Kindle_wordlist

It suddenly hit me one day that I use the wordlist in my Kindle ebook reader quite frequently, but don't necessarily remember what I actually have looked up.

Not knowing anything about the inner workings, I simply connected the Kindle via USB to my computer and manually searched the filesystem until I found system/vocabulary/vocab.db

The file was copied to my laptop for furter investigation

$ file vocab.db
vocab.db: SQLite 3.x database, last written using SQLite version 3026000, page size 1024, file counter 991, database pages 133, cookie 0x9, schema 4, UTF-8, version-valid-for 991

Ok, it's a SQLite3 database. That feels quite managable. Lets see what tables there is in there.

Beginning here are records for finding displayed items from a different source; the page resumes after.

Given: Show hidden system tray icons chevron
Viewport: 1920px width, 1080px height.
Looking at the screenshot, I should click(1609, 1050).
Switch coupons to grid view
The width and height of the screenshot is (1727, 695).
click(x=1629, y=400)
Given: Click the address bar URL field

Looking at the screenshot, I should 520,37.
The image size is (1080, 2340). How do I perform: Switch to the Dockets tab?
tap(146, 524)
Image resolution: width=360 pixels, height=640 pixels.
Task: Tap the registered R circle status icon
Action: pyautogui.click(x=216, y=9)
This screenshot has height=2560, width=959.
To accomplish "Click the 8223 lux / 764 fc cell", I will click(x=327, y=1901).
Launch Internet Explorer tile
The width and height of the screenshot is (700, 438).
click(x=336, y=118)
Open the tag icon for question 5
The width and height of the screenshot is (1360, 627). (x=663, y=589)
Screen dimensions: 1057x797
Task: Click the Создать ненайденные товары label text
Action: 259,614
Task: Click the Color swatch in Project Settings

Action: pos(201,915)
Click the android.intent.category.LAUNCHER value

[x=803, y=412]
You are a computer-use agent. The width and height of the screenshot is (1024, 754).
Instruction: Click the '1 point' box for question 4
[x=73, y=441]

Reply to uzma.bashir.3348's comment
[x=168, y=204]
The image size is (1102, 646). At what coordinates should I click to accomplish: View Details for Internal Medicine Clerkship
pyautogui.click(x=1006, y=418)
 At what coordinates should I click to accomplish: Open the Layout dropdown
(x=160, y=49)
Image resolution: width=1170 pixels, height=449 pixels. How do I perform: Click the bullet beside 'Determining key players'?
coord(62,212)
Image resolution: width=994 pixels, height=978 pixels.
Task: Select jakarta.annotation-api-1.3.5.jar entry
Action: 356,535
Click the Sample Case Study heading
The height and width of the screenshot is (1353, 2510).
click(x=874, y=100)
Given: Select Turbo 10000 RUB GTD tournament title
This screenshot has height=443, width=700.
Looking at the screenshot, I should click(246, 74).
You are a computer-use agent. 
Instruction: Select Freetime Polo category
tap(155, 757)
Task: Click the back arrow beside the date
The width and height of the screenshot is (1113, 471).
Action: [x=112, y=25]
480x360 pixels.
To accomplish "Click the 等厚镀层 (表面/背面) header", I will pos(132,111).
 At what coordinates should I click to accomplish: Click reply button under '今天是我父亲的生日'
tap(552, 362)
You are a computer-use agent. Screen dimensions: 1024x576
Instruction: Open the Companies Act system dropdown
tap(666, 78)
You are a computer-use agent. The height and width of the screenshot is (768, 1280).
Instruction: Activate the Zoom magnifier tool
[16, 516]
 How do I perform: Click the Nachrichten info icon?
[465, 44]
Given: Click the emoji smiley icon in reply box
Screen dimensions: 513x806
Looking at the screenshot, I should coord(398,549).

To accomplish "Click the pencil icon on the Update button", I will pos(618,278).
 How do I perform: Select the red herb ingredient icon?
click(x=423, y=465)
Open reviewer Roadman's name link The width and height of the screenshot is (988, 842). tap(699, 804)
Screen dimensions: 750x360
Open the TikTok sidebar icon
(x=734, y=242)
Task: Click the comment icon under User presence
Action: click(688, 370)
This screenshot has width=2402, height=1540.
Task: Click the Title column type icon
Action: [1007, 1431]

boran@borken> sqlite3 vocab.db
SQLite version 3.37.0 2021-12-09 01:34:53
Enter ".help" for usage hints.
sqlite> .tables
BOOK_INFO  DICT_INFO  LOOKUPS    METADATA   VERSION    WORDS

The next step is to investigate the table structures.

sqlite> .schema
CREATE TABLE WORDS (id TEXT PRIMARY KEY NOT NULL, word TEXT, stem TEXT, lang TEXT, category INTEGER DEFAULT 0, timestamp INTEGER DEFAULT 0, profileid TEXT);
CREATE INDEX wordprofileid ON WORDS (profileid);
CREATE TABLE LOOKUPS (id TEXT PRIMARY KEY NOT NULL, word_key TEXT, book_key TEXT, dict_key TEXT, pos TEXT, usage TEXT, timestamp INTEGER DEFAULT 0);
CREATE INDEX lookupwordkey ON LOOKUPS (word_key);
CREATE INDEX lookupbookkey ON LOOKUPS (book_key);
CREATE TABLE BOOK_INFO (id TEXT PRIMARY KEY NOT NULL, asin TEXT, guid TEXT, lang TEXT, title TEXT, authors TEXT);
CREATE TABLE DICT_INFO (id TEXT PRIMARY KEY NOT NULL, asin TEXT, langin TEXT, langout TEXT);
CREATE TABLE METADATA (id TEXT PRIMARY KEY NOT NULL, dsname TEXT, sscnt INTEGER, profileid TEXT);
CREATE TABLE VERSION (id TEXT PRIMARY KEY NOT NULL, dsname TEXT, value INTEGER);

The above, combined with a few "select * from <table>", revealed the following structure:

BOOK_INFO - Metadata for downloaded books
DICT_INFO - Installed wordlists
LOOKUPS - Looked up words plus context <-- Bingo!
METADATA - ?
VERSION - ?
WORDS - conjugations of the looked up words

I wrote the LOOKUPS table to a file for simpler processing:

sqlite> .output words.txt
sqlite> select * from LOOKUPS;

The file looked like this:

CR!7Z6RCJEMXN1KV7KJX1Y4N6TQJ5MA:AWwLAABZAAAA:314887:10|en:ignoble|CR!7Z6RCJEMXN1KV7KJX1Y4N6TQJ5MA|B0053VMNY2|AWwLAABZAAAA:314887|It is an ignoble end after we have come so far.” |1585009704195
CR!7Z6RCJEMXN1KV7KJX1Y4N6TQJ5MA:AY0LAAB5AAAA:321310:15|en:genuflecting|CR!7Z6RCJEMXN1KV7KJX1Y4N6TQJ5MA|B0053VMNY2|AY0LAAB5AAAA:321310|I bowed in what I hoped was an appropriate way, and since I was already kneeling it looked like I was genuflecting. |1585009998761
CR!Q5S8RKEDA95F50HSYJJ0TRV2RBM1:AWwnAAB+AAAA:1348373:13|en:immaculate|CR!Q5S8RKEDA95F50HSYJJ0TRV2RBM1|B0053VMNY2|AWwnAAB+AAAA:1348373|He sat in the high-backed chair behind the wide, immaculate desk. |1585129786043

...so it only takes a classical UNIX curse to extract the words and sort them on occurrence:

boran@borken> 
awk -F\| '{print $2 }' words.txt | sed -e 's/en://' | sort | uniq -c | sort

It turned out that besides a few mistakes (highlighting the word above etc), my most commonly looked up words are: contrite, derelict and torpor. That seems reasonable as I don't have a clue on what any of them means. The next step might be to write a word practice program or perhaps add them and their translations to Anki?

2022-05-12: What words have I looked up in my Kindle?